In the same eventful week, and on the very day of the battle of Eckmuhl, Sir Arthur Wellesley again landed at Lisbon to begin his memorable four years of command in the Peninsula. Napoleon had relinquished to Soult the pursuit of Sir John Moore, while still in mid-career; and after the embarkation of the British army from Coruña and the surrender of that city, January 16-26, 1809, the marshal was ordered to invade Portugal. After a difficult series of operations, Oporto was reached and stormed on the 29th of March; but Soult lacked the means to push further south. Wellesley, on his arrival, at once decided to march against him, in preference to attacking the French forces in Spain on the line of the Tagus. On the 12th of May, the same day that Vienna surrendered, the British troops crossed the Douro, Soult was forced to evacuate Oporto in haste, retreated to the northward, and re-entered Spain. The British general then returned with his army to the Tagus, and on the 27th of June advanced along that line into Spain. On the 28th of July he fought the battle of Talavera; but, though victorious, the failure of the Spanish troops to support him, their unreliable character as soldiers, and the want of provisions, compelled him to return at the end of August into Portugal, where he took up a position close to the frontier.
The French movements in Spain were rendered indecisive by lack of unity in the direction of the armies, due to the military incapacity of the king and the jealousies of the different marshals. The same early summer months were passed by Napoleon in a desperate struggle on the banks of the Danube, below Vienna. Though the capital had fallen, the Austrian army still remained, chastened but not subdued, and now confronted him on the north side of the stream under a general of a high order of merit, if inferior to the great emperor. To cross from the south to the north bank of the broad river, in the face of such a foe, was no light undertaking even for Napoleon. The first attempt began on the 20th of May; and during the two succeeding days the French army passed slowly across the insufficient bridges which alone could be thrown, for lack of proper material.
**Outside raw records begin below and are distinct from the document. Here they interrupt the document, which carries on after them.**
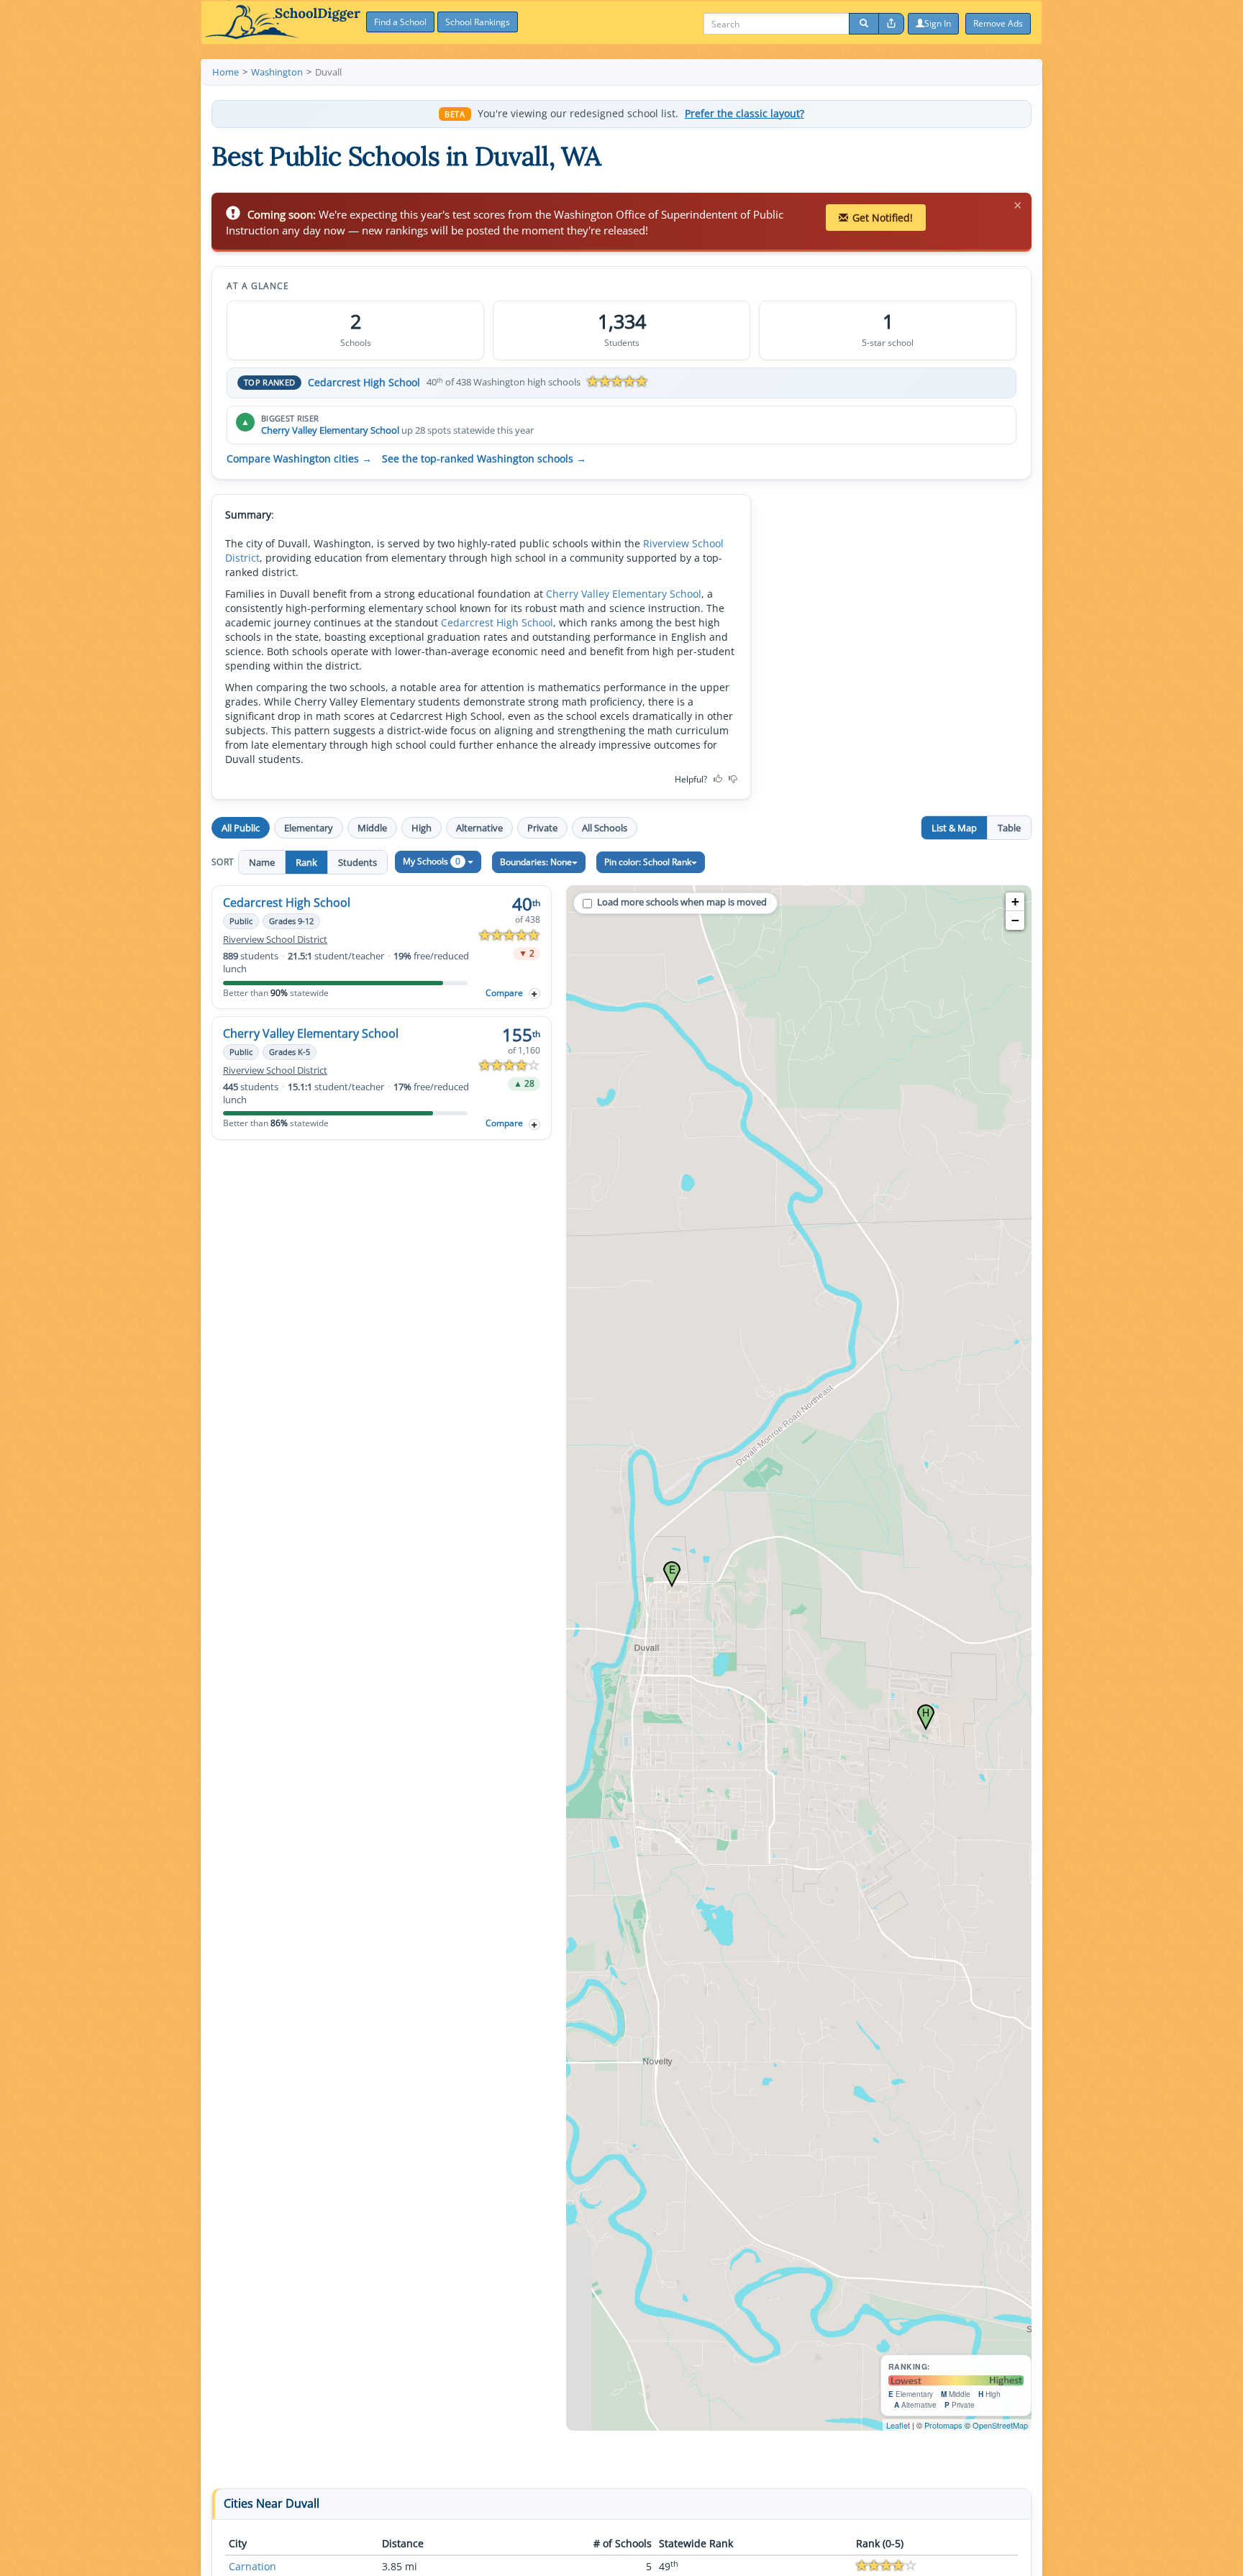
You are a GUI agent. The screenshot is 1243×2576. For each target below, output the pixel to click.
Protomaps (943, 2425)
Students (357, 862)
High (421, 827)
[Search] (864, 24)
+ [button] (1015, 901)
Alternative (479, 827)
During the 21st and 22d continued the strife, known in history as the battle of Essling; and on the latter day some sixty thousand French troops were in action with the Austrians, when the great bridge, joining the south shore to the island of Lobau in mid-stream, gave way before a freshet, which had already raised the waters of the Danube by fourteen feet. The supply of ammunition to the engaged troops ceased, and it therefore became impossible to retain the positions already gained. During the night of the 22d the corps on the north side were withdrawn into the island; and for the next six weeks Napoleon was untiringly occupied in providing materials for bridges which would be sure not to fail him. At last, when all was prepared, the army again crossed, and on the 6th of July was fought the memorable battle of Wagram. Terminating in the defeat of the Austrians, it was followed on the 12th by an armistice; and a definitive treaty of peace was ratified at Vienna on the 15th of October. Austria surrendered all her remaining sea-board on the Adriatic, besides portions of her interior territory, and again acceded to the prohibition of British goods of all kinds within her dominions.